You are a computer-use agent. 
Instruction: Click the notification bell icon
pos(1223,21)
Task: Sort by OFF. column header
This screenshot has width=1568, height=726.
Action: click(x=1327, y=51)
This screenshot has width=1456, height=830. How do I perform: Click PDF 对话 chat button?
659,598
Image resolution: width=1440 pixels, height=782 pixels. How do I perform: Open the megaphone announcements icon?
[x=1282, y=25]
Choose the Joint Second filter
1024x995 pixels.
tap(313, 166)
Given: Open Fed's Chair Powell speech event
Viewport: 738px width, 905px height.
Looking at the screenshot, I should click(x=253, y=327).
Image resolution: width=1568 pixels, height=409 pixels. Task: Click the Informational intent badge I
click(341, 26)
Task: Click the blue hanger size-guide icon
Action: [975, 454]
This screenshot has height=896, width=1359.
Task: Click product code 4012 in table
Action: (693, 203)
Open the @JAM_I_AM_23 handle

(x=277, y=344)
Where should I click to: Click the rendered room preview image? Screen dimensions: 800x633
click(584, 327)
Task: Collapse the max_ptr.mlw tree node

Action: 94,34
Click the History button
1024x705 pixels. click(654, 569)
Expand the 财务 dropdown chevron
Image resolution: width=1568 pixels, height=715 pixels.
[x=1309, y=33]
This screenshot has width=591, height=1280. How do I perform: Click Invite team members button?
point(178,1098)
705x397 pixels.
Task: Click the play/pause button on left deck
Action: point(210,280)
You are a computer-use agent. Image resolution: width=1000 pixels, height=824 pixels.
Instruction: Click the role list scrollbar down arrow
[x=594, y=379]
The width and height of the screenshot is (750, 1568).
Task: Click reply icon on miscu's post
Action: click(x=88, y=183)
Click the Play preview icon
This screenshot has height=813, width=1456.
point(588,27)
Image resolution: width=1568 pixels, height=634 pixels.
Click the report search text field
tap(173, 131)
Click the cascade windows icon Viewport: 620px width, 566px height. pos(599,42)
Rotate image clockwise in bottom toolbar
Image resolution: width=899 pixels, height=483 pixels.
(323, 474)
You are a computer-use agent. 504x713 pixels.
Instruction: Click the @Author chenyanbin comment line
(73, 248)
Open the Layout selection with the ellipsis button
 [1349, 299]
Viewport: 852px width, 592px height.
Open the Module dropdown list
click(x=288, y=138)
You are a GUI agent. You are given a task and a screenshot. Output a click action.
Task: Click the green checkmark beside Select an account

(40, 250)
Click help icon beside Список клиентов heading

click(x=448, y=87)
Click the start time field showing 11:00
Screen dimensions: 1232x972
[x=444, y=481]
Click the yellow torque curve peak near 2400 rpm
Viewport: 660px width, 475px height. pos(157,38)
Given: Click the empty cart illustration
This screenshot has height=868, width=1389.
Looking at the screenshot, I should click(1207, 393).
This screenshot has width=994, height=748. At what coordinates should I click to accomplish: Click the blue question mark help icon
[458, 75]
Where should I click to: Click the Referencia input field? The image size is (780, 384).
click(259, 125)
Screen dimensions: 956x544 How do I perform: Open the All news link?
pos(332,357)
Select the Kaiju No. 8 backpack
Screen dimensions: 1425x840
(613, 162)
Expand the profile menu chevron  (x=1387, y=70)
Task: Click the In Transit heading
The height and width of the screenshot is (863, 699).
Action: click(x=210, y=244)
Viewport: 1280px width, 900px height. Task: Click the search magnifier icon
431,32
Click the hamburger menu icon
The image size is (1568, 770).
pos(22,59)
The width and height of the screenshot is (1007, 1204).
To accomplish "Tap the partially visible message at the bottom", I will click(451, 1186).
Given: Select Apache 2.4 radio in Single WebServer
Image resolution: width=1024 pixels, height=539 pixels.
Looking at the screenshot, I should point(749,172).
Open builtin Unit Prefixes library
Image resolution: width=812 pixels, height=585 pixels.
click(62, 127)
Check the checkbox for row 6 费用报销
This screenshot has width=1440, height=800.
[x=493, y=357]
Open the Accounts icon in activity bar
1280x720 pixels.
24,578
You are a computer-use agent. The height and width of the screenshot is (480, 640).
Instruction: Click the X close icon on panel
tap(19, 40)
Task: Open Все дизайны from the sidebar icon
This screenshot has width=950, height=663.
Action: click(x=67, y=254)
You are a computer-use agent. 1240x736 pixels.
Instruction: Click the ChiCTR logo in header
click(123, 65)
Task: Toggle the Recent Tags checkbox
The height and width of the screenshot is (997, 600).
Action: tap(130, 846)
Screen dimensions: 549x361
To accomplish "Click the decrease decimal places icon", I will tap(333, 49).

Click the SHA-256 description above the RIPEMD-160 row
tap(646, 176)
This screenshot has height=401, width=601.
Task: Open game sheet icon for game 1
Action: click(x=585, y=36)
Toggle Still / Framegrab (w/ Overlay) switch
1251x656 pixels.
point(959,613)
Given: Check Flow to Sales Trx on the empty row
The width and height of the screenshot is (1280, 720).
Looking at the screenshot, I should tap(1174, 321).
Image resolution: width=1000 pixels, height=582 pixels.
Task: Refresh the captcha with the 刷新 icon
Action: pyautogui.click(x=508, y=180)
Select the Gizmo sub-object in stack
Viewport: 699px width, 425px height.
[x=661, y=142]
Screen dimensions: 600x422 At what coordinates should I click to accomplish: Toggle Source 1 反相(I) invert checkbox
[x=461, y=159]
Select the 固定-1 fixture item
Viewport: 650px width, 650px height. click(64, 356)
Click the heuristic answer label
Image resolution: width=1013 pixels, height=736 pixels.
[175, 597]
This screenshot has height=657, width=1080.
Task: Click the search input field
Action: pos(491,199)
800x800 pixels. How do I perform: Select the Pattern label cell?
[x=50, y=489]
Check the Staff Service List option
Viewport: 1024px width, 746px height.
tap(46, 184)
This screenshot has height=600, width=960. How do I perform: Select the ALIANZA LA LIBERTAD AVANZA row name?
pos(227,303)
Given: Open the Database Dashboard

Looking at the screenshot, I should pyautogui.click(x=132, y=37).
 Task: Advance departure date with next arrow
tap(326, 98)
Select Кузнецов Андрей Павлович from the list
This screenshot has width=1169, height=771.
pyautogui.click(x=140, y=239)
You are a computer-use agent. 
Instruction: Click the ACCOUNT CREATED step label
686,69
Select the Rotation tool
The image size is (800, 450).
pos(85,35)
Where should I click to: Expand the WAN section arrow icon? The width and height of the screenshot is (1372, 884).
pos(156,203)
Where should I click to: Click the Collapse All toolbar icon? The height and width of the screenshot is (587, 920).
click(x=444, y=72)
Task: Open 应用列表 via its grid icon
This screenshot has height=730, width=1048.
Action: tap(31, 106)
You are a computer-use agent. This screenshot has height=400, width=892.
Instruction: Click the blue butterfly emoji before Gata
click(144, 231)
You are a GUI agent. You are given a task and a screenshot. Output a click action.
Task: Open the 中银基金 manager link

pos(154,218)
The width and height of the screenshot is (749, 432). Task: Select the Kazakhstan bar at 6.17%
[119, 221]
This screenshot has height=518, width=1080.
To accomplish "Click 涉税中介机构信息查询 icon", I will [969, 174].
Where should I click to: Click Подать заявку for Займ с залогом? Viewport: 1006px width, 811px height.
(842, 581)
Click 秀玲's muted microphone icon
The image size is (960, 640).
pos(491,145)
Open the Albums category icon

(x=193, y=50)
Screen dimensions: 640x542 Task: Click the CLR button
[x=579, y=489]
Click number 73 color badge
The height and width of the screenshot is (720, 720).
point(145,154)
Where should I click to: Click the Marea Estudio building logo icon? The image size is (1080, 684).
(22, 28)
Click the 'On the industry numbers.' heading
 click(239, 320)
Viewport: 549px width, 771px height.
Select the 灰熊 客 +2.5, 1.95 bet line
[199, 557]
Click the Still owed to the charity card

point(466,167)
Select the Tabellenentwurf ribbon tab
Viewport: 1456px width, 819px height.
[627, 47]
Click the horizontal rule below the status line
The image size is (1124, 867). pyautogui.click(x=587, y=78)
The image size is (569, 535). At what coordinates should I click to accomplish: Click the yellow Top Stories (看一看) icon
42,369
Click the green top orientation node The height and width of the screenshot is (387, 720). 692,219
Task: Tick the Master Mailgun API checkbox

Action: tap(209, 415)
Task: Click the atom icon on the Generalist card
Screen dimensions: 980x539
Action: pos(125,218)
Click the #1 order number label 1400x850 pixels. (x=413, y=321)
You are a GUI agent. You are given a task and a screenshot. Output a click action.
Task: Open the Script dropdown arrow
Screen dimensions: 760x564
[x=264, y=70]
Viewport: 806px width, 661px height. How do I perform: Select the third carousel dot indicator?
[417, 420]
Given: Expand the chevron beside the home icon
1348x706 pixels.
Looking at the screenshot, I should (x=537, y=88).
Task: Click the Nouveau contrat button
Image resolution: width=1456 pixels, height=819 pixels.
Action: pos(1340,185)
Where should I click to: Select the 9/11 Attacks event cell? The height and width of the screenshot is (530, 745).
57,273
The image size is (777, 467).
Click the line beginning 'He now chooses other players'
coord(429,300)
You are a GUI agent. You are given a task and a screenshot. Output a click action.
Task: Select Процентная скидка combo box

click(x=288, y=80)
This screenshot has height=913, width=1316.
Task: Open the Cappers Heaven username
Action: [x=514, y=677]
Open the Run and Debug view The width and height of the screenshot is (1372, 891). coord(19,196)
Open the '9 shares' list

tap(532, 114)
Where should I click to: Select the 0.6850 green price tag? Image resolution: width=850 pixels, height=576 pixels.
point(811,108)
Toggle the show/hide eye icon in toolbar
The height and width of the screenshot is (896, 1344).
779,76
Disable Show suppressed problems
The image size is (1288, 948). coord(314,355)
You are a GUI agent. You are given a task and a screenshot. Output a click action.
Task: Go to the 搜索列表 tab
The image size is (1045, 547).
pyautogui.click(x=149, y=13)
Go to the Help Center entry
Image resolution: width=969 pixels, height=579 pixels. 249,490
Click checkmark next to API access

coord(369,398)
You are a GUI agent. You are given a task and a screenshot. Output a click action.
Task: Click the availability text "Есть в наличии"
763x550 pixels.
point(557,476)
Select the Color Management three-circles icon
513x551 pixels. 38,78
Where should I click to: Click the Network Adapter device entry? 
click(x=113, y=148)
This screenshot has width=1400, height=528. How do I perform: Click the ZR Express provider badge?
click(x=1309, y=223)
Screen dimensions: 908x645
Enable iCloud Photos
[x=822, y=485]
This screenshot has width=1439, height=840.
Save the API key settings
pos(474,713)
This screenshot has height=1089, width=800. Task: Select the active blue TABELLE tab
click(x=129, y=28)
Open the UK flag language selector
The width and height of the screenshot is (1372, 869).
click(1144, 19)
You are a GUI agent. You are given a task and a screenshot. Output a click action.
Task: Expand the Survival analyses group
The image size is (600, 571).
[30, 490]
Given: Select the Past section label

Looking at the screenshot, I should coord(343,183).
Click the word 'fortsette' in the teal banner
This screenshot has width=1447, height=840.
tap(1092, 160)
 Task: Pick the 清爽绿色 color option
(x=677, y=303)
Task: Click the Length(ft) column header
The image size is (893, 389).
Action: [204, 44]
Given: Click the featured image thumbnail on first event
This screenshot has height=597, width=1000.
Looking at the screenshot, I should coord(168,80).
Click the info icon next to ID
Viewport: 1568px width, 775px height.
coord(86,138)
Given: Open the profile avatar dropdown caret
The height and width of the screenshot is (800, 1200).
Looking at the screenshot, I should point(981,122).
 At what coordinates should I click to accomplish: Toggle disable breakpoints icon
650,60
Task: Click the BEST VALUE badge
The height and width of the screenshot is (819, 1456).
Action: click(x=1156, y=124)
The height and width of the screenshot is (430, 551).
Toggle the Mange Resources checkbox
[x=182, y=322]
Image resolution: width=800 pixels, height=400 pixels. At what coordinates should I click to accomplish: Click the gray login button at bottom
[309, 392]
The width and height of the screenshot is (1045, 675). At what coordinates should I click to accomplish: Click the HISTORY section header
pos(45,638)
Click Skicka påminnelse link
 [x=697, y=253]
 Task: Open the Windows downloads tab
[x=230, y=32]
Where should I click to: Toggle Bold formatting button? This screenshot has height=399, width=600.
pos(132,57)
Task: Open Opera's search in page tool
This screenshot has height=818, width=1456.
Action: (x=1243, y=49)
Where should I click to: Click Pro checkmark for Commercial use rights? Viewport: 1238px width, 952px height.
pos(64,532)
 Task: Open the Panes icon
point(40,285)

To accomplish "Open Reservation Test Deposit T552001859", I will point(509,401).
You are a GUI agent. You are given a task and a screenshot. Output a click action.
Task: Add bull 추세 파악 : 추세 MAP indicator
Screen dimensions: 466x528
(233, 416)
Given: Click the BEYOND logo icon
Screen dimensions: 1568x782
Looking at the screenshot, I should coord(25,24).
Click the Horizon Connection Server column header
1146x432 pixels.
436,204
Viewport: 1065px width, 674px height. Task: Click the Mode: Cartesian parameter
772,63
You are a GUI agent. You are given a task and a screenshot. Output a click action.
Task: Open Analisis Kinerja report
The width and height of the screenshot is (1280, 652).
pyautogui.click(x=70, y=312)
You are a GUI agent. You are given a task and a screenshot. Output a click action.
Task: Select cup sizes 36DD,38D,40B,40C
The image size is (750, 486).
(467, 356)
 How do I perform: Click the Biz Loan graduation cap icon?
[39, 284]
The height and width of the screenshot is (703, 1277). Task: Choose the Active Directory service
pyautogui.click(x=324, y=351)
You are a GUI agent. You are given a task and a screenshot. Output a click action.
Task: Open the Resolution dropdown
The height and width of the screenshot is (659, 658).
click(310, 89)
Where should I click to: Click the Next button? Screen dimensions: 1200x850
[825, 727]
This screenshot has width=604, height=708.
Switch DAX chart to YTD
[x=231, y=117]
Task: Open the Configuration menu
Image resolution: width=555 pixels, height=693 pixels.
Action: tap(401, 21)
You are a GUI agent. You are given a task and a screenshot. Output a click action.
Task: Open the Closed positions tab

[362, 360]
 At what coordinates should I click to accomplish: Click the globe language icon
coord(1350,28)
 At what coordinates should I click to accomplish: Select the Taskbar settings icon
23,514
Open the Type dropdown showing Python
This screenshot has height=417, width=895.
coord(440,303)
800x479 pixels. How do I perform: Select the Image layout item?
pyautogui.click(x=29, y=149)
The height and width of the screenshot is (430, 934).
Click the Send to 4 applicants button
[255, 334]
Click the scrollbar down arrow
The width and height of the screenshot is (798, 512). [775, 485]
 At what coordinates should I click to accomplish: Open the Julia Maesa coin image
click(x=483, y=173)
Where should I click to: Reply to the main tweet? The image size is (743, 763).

◆ Assignment ◆
The reply should hold only the lines of the listing above starting at the line containing "Instruction: Click the X close icon on panel" and ending at the line containing "Given: Check Flow", exactly as written.

◆ Answer for the task ◆
Instruction: Click the X close icon on panel
tap(19, 40)
Task: Open Все дизайны from the sidebar icon
This screenshot has width=950, height=663.
Action: click(x=67, y=254)
You are a computer-use agent. 1240x736 pixels.
Instruction: Click the ChiCTR logo in header
click(123, 65)
Task: Toggle the Recent Tags checkbox
The height and width of the screenshot is (997, 600).
Action: tap(130, 846)
Screen dimensions: 549x361
To accomplish "Click the decrease decimal places icon", I will tap(333, 49).

Click the SHA-256 description above the RIPEMD-160 row
tap(646, 176)
This screenshot has height=401, width=601.
Task: Open game sheet icon for game 1
Action: click(x=585, y=36)
Toggle Still / Framegrab (w/ Overlay) switch
1251x656 pixels.
point(959,613)
Given: Check Flow to Sales Trx on the empty row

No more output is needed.